◆ PROVIDED INFORMATION:
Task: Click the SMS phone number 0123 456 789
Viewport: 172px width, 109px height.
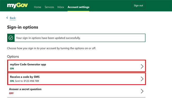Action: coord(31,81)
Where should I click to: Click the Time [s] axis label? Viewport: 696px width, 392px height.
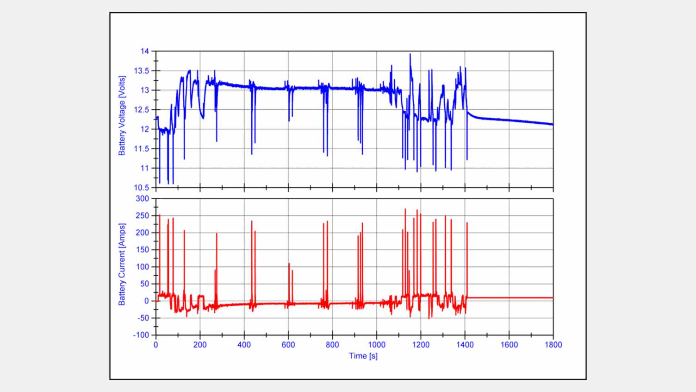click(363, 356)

◆ DIRECTIONS:
Once the pictures are dropped, repeat the data above exactly.

◆ ANSWER SECTION:
Task: Click the SMS phone number 0123 456 789
Viewport: 172px width, 109px height.
Action: coord(31,81)
Where should I click to: Click the Time [s] axis label? Viewport: 696px width, 392px height.
click(363, 356)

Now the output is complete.